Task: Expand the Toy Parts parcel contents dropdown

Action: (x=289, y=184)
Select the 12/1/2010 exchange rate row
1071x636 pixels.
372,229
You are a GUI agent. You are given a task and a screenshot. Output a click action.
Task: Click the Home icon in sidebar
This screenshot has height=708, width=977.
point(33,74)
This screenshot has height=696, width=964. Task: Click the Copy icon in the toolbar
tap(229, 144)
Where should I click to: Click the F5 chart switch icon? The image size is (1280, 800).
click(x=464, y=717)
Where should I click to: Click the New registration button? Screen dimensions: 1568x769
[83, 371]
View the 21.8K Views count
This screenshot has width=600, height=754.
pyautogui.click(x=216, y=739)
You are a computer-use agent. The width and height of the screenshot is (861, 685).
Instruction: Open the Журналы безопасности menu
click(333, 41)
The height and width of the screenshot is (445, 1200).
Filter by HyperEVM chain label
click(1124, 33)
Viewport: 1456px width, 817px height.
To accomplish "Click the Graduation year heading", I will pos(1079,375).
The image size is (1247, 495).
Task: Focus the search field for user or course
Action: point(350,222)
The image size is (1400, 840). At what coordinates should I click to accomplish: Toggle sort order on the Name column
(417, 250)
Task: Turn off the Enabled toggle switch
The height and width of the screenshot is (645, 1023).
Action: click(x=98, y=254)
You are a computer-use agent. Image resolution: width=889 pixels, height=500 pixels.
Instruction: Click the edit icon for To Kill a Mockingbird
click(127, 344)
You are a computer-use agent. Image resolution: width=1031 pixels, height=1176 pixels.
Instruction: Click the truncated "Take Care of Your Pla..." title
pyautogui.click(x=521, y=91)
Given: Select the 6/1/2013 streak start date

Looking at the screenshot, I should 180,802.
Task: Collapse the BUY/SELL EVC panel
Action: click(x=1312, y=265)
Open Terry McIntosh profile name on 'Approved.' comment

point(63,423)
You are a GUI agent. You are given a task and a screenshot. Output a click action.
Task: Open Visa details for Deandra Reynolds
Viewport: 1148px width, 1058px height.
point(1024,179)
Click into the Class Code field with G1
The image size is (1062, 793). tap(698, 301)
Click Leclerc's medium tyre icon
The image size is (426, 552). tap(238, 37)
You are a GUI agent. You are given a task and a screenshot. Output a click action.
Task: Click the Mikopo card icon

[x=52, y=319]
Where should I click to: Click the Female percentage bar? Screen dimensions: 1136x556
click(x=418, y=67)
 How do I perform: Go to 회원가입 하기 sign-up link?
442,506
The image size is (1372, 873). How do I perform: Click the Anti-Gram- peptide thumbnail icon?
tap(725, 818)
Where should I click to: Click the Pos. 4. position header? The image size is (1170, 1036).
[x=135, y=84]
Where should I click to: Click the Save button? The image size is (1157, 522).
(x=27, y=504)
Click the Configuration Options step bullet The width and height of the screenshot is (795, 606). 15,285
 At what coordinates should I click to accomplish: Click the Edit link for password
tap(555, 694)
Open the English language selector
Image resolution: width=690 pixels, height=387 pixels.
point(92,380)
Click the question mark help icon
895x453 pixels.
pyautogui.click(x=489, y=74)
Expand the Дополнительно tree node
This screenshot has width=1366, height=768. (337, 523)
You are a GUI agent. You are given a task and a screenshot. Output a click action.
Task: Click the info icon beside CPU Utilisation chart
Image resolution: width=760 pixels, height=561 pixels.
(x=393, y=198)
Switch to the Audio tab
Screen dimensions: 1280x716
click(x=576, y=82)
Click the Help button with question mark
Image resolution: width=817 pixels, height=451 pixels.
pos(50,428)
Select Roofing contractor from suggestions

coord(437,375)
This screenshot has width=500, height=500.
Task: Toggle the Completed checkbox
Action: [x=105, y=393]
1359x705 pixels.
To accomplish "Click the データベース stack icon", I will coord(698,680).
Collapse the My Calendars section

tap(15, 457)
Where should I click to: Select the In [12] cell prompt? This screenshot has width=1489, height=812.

WHAT IS EXPECTED:
Restate the material word for word, keeping every line intact.

EXERCISE OUTPUT:
Task: Expand the Toy Parts parcel contents dropdown

Action: (x=289, y=184)
Select the 12/1/2010 exchange rate row
1071x636 pixels.
372,229
You are a GUI agent. You are given a task and a screenshot. Output a click action.
Task: Click the Home icon in sidebar
This screenshot has height=708, width=977.
point(33,74)
This screenshot has height=696, width=964. Task: Click the Copy icon in the toolbar
tap(229, 144)
Where should I click to: Click the F5 chart switch icon? The image size is (1280, 800).
click(x=464, y=717)
Where should I click to: Click the New registration button? Screen dimensions: 1568x769
[83, 371]
View the 21.8K Views count
This screenshot has width=600, height=754.
pyautogui.click(x=216, y=739)
You are a computer-use agent. The width and height of the screenshot is (861, 685).
Instruction: Open the Журналы безопасности menu
click(333, 41)
The height and width of the screenshot is (445, 1200).
Filter by HyperEVM chain label
click(1124, 33)
Viewport: 1456px width, 817px height.
To accomplish "Click the Graduation year heading", I will pos(1079,375).
The image size is (1247, 495).
Task: Focus the search field for user or course
Action: point(350,222)
The image size is (1400, 840). At what coordinates should I click to accomplish: Toggle sort order on the Name column
(417, 250)
Task: Turn off the Enabled toggle switch
The height and width of the screenshot is (645, 1023).
Action: click(x=98, y=254)
You are a computer-use agent. Image resolution: width=889 pixels, height=500 pixels.
Instruction: Click the edit icon for To Kill a Mockingbird
click(127, 344)
You are a computer-use agent. Image resolution: width=1031 pixels, height=1176 pixels.
Instruction: Click the truncated "Take Care of Your Pla..." title
pyautogui.click(x=521, y=91)
Given: Select the 6/1/2013 streak start date

Looking at the screenshot, I should 180,802.
Task: Collapse the BUY/SELL EVC panel
Action: click(x=1312, y=265)
Open Terry McIntosh profile name on 'Approved.' comment

point(63,423)
You are a GUI agent. You are given a task and a screenshot. Output a click action.
Task: Open Visa details for Deandra Reynolds
Viewport: 1148px width, 1058px height.
point(1024,179)
Click into the Class Code field with G1
The image size is (1062, 793). tap(698, 301)
Click Leclerc's medium tyre icon
The image size is (426, 552). tap(238, 37)
You are a GUI agent. You are given a task and a screenshot. Output a click action.
Task: Click the Mikopo card icon

[x=52, y=319]
Where should I click to: Click the Female percentage bar? Screen dimensions: 1136x556
click(x=418, y=67)
 How do I perform: Go to 회원가입 하기 sign-up link?
442,506
The image size is (1372, 873). How do I perform: Click the Anti-Gram- peptide thumbnail icon?
tap(725, 818)
Where should I click to: Click the Pos. 4. position header? The image size is (1170, 1036).
[x=135, y=84]
Where should I click to: Click the Save button? The image size is (1157, 522).
(x=27, y=504)
Click the Configuration Options step bullet The width and height of the screenshot is (795, 606). 15,285
 At what coordinates should I click to accomplish: Click the Edit link for password
tap(555, 694)
Open the English language selector
Image resolution: width=690 pixels, height=387 pixels.
point(92,380)
Click the question mark help icon
895x453 pixels.
pyautogui.click(x=489, y=74)
Expand the Дополнительно tree node
This screenshot has width=1366, height=768. (337, 523)
You are a GUI agent. You are given a task and a screenshot. Output a click action.
Task: Click the info icon beside CPU Utilisation chart
Image resolution: width=760 pixels, height=561 pixels.
(x=393, y=198)
Switch to the Audio tab
Screen dimensions: 1280x716
click(x=576, y=82)
Click the Help button with question mark
Image resolution: width=817 pixels, height=451 pixels.
pos(50,428)
Select Roofing contractor from suggestions

coord(437,375)
This screenshot has width=500, height=500.
Task: Toggle the Completed checkbox
Action: [x=105, y=393]
1359x705 pixels.
To accomplish "Click the データベース stack icon", I will coord(698,680).
Collapse the My Calendars section

tap(15, 457)
Where should I click to: Select the In [12] cell prompt? This screenshot has width=1489, height=812.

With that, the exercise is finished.